**Goal of the exercise:** Below are records to repeat exactly; copy them without the pictures.

[[ Data for analysis, beginning ]]

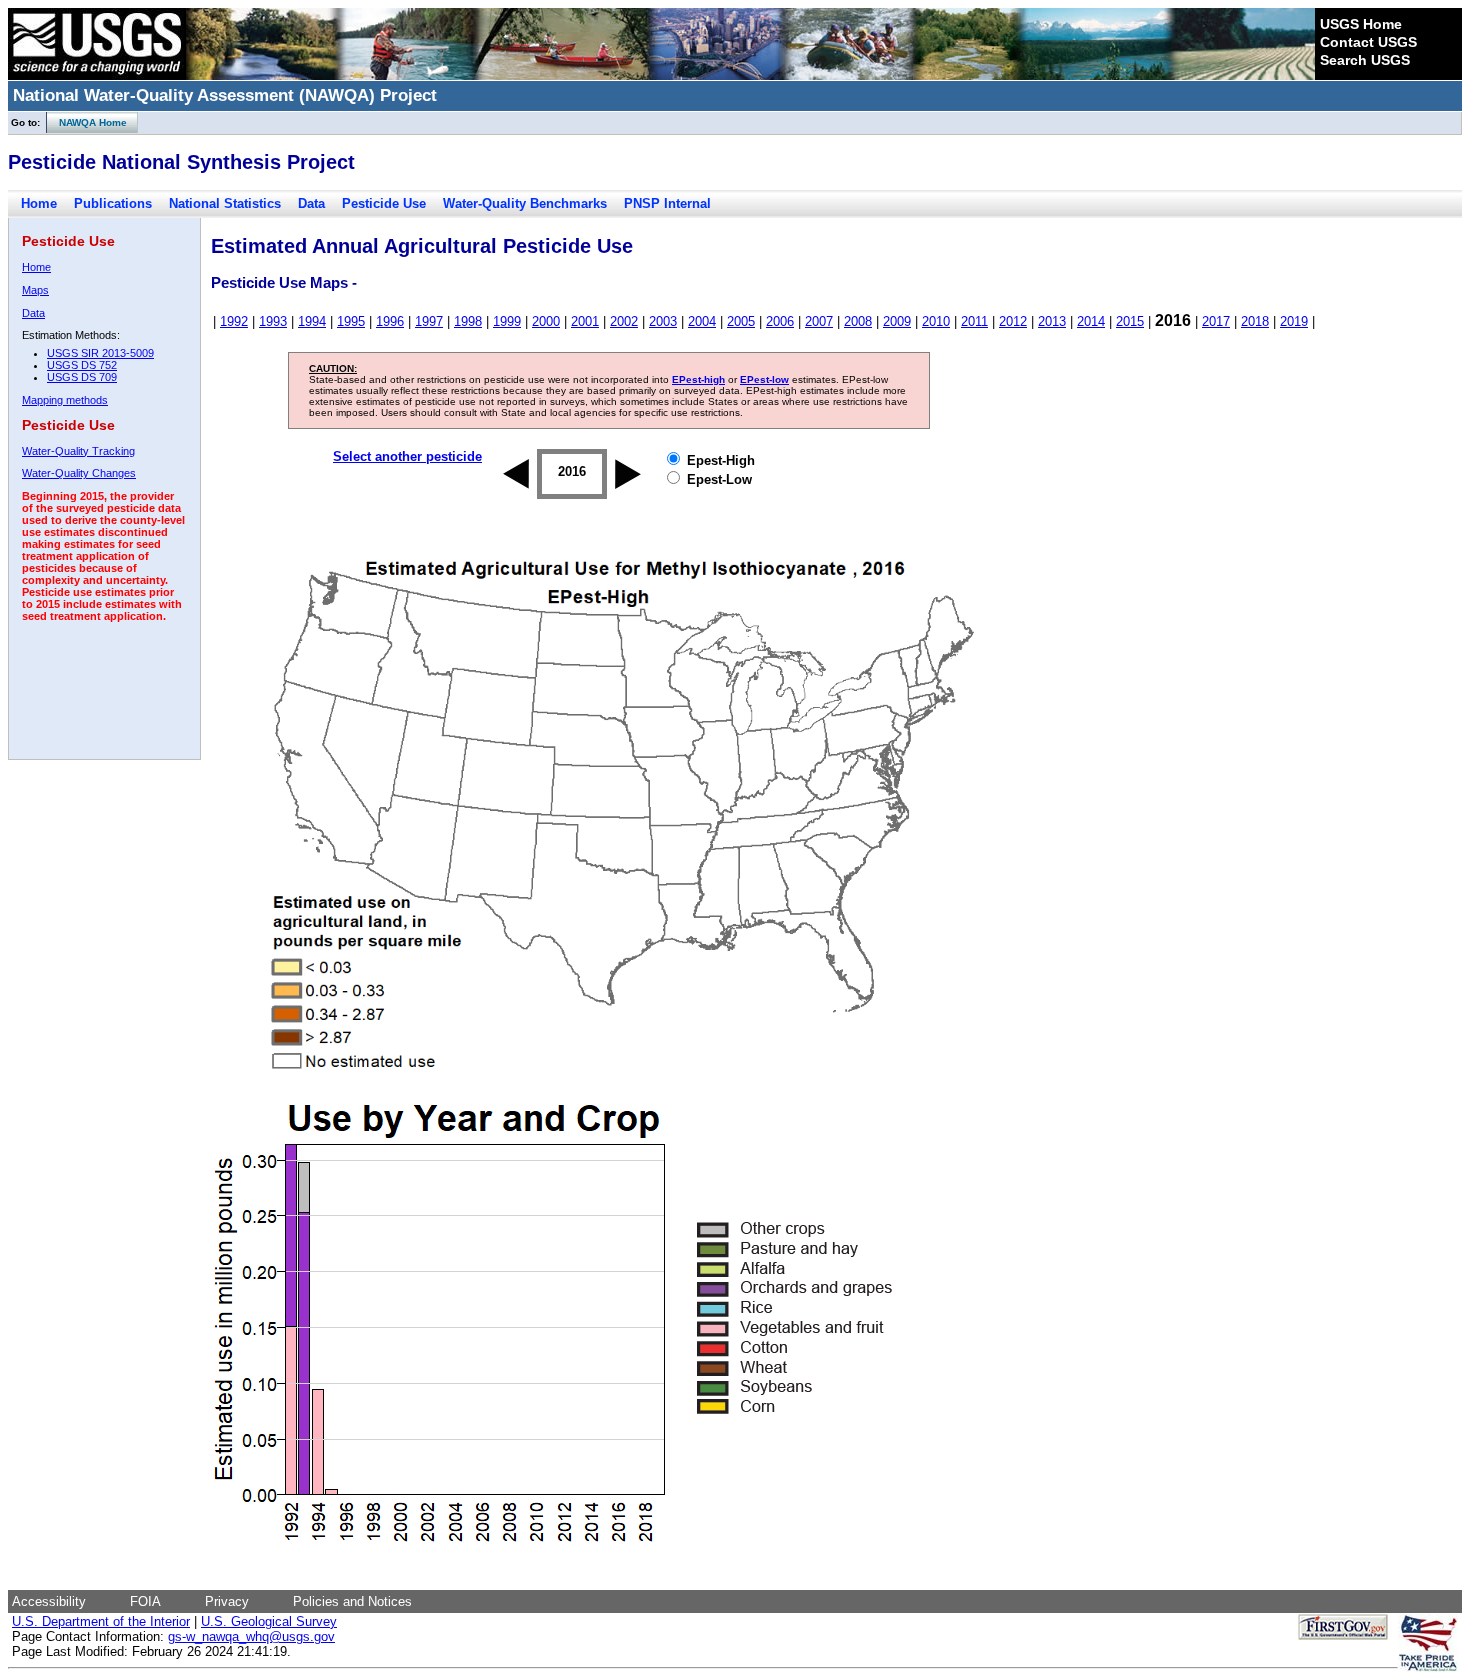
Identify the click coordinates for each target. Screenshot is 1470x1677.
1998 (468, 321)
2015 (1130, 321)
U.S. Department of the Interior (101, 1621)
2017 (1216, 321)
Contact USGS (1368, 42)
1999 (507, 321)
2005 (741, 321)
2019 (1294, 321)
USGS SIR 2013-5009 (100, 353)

[[ Data for analysis, end ]]

**Answer to this exercise:**
Identify the click coordinates for each target. Screenshot is 1470x1677.
1998 (468, 321)
2015 (1130, 321)
U.S. Department of the Interior (101, 1621)
2017 (1216, 321)
Contact USGS (1368, 42)
1999 (507, 321)
2005 (741, 321)
2019 (1294, 321)
USGS SIR 2013-5009 (100, 353)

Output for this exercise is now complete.